REPORT ON SOFTBANK TELLS STORY DIRECTORS TRIED TO HIDE

By CBR Staff Writer

Many business books that tell the stories of how particular companies rose and fell bear the label ‘inside story’ but few deliver the insight expected by the reader. This, however, is not the case with The Inside Report on Softbank’s Warped Management, an expose of the Japanese software and publishing giant written by current and past employees under the pen-name Koichi Yoshida. The Inside Report starts off by addressing itself to the stockholders of Softbank, purporting to provide the full disclosure on the company which, it says, chief executive Masayoshi Son and Softbank executives have failed to do. Were it not for the tendency of Japanese journalists to take a successful company such as Softbank at face value, reporting whatever a company says, these facts might be more widely known, it says. The book is divided into three sections.

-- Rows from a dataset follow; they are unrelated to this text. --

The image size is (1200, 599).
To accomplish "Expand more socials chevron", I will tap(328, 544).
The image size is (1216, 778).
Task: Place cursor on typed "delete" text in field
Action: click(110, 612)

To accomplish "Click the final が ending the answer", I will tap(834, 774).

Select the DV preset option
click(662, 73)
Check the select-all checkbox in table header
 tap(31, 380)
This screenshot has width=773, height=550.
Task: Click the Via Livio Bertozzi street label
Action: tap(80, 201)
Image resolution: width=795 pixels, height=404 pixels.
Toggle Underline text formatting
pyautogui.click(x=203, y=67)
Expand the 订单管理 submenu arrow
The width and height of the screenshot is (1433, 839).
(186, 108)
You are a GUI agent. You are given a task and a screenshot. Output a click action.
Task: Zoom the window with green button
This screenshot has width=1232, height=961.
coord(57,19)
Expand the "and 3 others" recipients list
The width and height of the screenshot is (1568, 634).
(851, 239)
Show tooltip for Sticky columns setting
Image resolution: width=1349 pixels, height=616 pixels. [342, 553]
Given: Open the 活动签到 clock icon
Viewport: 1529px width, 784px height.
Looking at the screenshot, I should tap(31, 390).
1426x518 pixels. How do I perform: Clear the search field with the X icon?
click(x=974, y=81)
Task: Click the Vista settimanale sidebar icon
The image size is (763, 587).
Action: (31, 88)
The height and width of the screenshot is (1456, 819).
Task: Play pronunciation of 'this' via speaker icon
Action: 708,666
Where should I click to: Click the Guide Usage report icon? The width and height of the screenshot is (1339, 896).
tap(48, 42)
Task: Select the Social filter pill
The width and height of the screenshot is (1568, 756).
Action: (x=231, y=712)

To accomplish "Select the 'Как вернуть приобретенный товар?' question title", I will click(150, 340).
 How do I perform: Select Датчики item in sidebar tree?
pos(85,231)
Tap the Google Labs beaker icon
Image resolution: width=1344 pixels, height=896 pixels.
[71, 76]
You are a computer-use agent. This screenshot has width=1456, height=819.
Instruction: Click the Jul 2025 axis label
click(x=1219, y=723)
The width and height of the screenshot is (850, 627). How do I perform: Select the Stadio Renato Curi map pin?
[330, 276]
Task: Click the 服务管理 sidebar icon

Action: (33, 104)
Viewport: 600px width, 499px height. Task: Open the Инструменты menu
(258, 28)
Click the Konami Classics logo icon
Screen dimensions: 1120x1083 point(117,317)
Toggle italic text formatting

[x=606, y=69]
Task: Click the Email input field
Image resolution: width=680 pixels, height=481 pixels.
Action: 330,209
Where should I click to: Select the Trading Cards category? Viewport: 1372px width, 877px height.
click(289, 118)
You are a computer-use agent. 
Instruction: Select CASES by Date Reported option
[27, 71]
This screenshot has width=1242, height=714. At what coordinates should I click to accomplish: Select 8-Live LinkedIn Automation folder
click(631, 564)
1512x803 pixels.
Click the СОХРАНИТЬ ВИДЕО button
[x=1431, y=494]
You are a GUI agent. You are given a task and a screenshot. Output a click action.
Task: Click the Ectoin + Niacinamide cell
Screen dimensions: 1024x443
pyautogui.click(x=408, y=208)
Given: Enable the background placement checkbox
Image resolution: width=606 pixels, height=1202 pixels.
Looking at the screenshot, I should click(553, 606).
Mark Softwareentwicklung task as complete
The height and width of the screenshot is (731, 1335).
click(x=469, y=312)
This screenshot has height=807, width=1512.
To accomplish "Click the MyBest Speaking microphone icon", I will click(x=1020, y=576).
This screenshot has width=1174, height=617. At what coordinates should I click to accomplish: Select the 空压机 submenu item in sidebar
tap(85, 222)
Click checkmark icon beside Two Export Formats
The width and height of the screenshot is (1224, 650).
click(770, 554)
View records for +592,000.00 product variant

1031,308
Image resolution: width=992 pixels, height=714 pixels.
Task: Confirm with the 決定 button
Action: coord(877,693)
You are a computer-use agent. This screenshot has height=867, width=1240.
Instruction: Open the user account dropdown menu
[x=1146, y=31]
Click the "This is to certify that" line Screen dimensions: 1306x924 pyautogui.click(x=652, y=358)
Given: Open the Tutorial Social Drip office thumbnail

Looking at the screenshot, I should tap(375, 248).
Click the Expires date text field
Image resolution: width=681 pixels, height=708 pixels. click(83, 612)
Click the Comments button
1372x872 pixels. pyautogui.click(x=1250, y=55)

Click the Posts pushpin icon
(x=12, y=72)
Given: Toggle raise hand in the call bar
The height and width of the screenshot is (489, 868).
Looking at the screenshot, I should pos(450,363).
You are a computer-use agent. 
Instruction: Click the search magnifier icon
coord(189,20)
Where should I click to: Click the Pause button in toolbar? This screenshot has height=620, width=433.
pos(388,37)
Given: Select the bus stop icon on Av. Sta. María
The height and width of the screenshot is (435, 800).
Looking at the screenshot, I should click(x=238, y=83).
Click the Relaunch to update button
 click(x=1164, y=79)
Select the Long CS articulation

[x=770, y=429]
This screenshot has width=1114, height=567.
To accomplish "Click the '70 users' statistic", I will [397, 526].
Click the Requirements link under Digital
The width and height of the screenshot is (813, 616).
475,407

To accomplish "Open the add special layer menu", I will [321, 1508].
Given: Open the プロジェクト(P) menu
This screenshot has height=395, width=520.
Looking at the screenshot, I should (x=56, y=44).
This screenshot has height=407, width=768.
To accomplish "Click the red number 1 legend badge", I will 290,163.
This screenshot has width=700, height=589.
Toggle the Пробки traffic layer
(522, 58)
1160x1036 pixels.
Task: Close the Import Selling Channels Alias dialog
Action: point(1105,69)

In the first, it looks at information on Softbank gained through the annual general meetings and financial details released in the last year, particularly the financial reporting on the fiscal year ending in March this year. The conclusion drawn is that great attempts were made to hide the true financial state of Softbank, which is not as healthy as the company has suggested. The details of The Inside Report make fascinating reading. According to the book, Softbank is controlled by seven ex-Nomura Securities men, people skilful at ensuring that Softbank’s stock price is kept healthy. Even so, the stock price has fallen to around 5400 yen from around 9000 yen a year ago; and down from a peak of 30,000 yen in 1995. How Softbank was able to attract highly-paid stockbrokers to join its ranks is still a mystery, but the book claims that aside from the salaries paid by Softbank to these employees, they also receive an additional ‘under the table’ salary from Mr Son’s personal company MAC.

Seeds of downfall

The book claims that an incentive system for employees allowing them to purchase Softbank stock under preferential terms has been recently distorted so that employees lose rather than gain if the stock price rises; the original system is still in place for executives of the US subsidiaries however. In the final section, the book examines Softbank’s acquisition strategy over the past year. Softbank claims that every company it has acquired fulfilled a number of criteria: being a number one company in its industry, being a provider of digital infrastructure, being profitable in both the short and long-term, and having synergy with other companies in the Softbank group. Looking in detail at the acquisition of Kingston Technology last year, however, the book concludes that Kingston was neither a number-one company, nor a strategic fit in infrastructure terms – a conclusion also reached by other analysts. Finally, the most damaging chapter sensationally claims that the seeds of Soft-bank’s financial downfall are already sown. Mr Son’s personal company MAC, through which he holds 50% of the shares of Softbank, has been used for various purposes – such as purchasing the deficit-ridden divisions of the acquired companies so as not to impact on Softbank’s results, absorbing foreign exchange risk and bearing investment losses. However, the book says, MAC is now under financial threat itself and, if it falls, the whole Softbank business may also be under threat. Softbank, nevertheless, has a strong position in the Japanese software market, and its publishing base of computer magazines also seems relatively strong. Whether this is enough to support an empire of subsidiaries and venture capital investments in a diverse range of technology fields will depend on the business acumen of Son and his Nomura-men. Son is understandably, less than pleased about The Inside Report and has slapped a lawsuit on the publishers, Yell Publishing of Tokyo. Yell, however, says it stands by the truth of the publication and is ready to fight in court. But in early August, Son released financial details about his company MAC – in effect admitting the allegations in the book – and last week he announced the establishment of an Investor Relations department at Softbank.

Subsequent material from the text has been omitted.